Document section
Tuesday, July 19, 2011

changes...

It's important, before I continue with this essay, that my readers understand I'm not angry, depressed, or otherwise impaired--my humanity is bruised, and I'm doing my best to keep going without succumbing to the negativity around me. If I am in any kind of pain, I suppose it's the pain of a wounded spirit.

Not too long ago it occurred to me that when my generation is dead and gone--and my sons' generation, as well--that subsequent ones will continue on, never knowing there was a time without scanners at the entrance of retail establishments and government buildings. Transportation by air wasn't preceded by invasive physical searches of travelers' bodies. Mine may've been the last generation to receive a reasonably well-rounded education, and mine, one of the last not to be disconnected from friends and loved ones by the distractions of technology.

I may be one of the last of my kind.

No, I'm not sad, really; just on that precarious cusp between caring and no longer giving a shit, and it's an odd place to be, one I never dreamed I'd occupy at this point in my life. I suppose the most poignant situation I faced was walking away from a friendship when I discovered my friend considered me irrational for expressing concerns and offering information I considered important and worthy of consideration in a social networking venue. I hadn't seriously thought my actions "rants". To be fair to my friend, I suppose what I had to say might've seemed extreme, but we now live in extreme times and I was expressing my thoughts about them. I know that not everyone sees things as I do--to think otherwise would be irrational--and others' interpretations of our lives and times are as legitimate as mine. That is now water under an old bridge, but the circumstances of life in the twenty-first century continue to roll along, befuddling many people such as I, and my reaction to the befuddlement is to push back with the only means left to me: my ability to think with discernment.

I don't wander through my days under a perpetual cloud of doom, but the occasional pensive moment finds me mourning the changes around me; I don't know, perhaps it's just something which happens with age. I'm not so foolish to think life was consistently better back in the day--nor was it less complicated--but there is an energy now which seems to pervade every aspect of human activity which, to me, anyway, makes hope a slippery and elusive thing.

Science and technology once shone in my estimation and offered the possibility of a better quality of life for everyone. With time's passage, I've seen pharmaceutical companies promote overmedication and technology become the master--rather than the dutiful servant--of humanity, and those who stand against the onslaught of those two forces are now marginalized. In much the same way as political dissidents have often been labeled unstable and impaired, people who ask their fellows to question the status quo are frequently labeled "fringe" in their thinking.

What you need to do
(1) From the essay on changes in modern life, extract the passage starting at "Not too long" and ending at "of my kind.".
(2) In the essay on changes in modern life, list the states that the paragraph beginning "It's important" says the writer is not in.
(3) Carry on the essay on changes in modern life, picking up after its final sentence.

Dataset entries
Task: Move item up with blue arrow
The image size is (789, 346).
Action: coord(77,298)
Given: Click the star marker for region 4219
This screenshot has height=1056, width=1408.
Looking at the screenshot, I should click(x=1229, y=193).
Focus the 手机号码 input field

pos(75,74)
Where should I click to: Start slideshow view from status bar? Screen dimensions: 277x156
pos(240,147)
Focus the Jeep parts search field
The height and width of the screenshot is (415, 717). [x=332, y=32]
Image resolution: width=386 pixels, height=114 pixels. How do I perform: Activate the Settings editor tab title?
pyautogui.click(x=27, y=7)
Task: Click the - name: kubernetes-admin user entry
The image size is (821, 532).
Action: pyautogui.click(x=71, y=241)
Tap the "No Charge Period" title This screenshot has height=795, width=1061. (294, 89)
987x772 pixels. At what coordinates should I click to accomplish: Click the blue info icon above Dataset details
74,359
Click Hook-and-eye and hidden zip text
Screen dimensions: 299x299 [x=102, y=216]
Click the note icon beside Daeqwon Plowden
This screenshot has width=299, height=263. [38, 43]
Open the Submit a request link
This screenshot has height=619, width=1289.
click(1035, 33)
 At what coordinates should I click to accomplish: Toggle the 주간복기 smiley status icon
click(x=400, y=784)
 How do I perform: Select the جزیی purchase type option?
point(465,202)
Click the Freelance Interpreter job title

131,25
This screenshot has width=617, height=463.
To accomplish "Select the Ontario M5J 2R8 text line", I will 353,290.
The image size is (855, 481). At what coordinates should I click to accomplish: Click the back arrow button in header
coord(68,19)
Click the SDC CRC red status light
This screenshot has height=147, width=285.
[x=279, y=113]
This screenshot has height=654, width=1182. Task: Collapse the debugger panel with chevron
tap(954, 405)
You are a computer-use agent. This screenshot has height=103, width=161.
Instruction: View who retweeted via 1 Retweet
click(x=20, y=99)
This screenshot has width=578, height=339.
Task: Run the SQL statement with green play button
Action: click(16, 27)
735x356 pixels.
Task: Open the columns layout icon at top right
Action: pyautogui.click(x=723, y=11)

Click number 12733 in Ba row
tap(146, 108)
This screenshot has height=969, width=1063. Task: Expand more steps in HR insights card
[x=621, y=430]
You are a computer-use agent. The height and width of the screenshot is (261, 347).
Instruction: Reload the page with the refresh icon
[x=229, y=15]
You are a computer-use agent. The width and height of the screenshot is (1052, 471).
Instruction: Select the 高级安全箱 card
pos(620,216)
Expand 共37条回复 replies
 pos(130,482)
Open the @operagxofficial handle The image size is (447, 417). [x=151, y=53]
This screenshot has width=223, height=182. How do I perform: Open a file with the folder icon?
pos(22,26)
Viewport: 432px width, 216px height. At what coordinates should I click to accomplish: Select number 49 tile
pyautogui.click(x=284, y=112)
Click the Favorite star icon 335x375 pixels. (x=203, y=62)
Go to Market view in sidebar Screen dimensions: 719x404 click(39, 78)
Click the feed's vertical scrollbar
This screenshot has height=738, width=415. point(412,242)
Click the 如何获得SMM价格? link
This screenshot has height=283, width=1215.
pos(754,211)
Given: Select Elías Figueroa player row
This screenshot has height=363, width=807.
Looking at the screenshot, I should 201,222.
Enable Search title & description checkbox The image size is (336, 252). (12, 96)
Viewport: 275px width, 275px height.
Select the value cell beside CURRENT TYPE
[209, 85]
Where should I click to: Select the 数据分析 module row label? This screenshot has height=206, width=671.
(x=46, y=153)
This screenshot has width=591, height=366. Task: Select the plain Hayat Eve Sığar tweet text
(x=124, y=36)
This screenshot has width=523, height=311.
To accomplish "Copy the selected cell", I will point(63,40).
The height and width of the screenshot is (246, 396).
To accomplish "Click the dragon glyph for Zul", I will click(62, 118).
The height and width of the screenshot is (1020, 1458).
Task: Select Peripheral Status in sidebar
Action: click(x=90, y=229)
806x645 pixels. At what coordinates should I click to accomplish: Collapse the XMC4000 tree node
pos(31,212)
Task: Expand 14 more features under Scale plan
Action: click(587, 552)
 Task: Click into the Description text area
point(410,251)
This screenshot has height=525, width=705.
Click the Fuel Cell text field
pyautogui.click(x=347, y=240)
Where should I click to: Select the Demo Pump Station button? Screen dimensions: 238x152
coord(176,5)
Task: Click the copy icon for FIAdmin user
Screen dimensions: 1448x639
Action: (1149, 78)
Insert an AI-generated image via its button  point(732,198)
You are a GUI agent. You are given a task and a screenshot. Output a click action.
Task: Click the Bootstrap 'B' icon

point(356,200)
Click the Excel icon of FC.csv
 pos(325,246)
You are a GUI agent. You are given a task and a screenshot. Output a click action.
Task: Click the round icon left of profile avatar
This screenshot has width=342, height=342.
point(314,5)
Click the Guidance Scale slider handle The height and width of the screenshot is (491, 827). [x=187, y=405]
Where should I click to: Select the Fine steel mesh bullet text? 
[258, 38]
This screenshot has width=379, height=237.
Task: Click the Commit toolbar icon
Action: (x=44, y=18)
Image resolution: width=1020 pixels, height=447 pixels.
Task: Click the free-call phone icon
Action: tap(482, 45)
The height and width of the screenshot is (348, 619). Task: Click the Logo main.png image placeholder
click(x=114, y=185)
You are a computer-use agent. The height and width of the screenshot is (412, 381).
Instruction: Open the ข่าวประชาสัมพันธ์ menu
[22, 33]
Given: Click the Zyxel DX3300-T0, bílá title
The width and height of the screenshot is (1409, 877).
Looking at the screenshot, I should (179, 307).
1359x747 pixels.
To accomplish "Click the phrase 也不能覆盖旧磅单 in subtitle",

Outputs for the tasks
(1)
Not too long ago it occurred to me that when my generation is dead and gone--and my sons' generation, as well--that subsequent ones will continue on, never knowing there was a time without scanners at the entrance of retail establishments and government buildings. Transportation by air wasn't preceded by invasive physical searches of travelers' bodies. Mine may've been the last generation to receive a reasonably well-rounded education, and mine, one of the last not to be disconnected from friends and loved ones by the distractions of technology.

I may be one of the last of my kind.

(2) angry, depressed, otherwise impaired

(3)
It's also occurred to me that perhaps this is simply the lifespan of civilization; all the great cultures had their times to flourish and then to decline and pass into history as mere footnotes. The Roman, Greek, Aztec, Incan, and Mayan empires, among others, experienced such changes and, whether due to internal collapse or external influences, whatever made them great once, wasn't great enough to sustain them. Perhaps that's what is happening around the world today--corrupt leadership, societal apathy, and technology out of control affect all of us to some extent and none of us are entirely untouched by these. Perhaps humanity simply hasn't attained enough maturity as a species to survive.

My essential nature is such that when I perceive trouble, I want to correct it; I've been that way most of my life. The sad fact appears to be that the trouble which surrounds all of us is such that not even great masses of people may be able to effect lasting changes for the better. Territorial, political, generational, and other concerns may stand in the way of that ever happening. Still, I hope--I try very hard to maintain hope that we will see that technology complicates our lives and disconnects us from each other more than it brings us together, that we surrender more and more of our humanity in exchange for illusions of convenience and security. Greater still is my hope that we will exercise our gift of free will to make better choices for ourselves and the little planet we all share before it's too late...

...my concern is that perhaps it already is.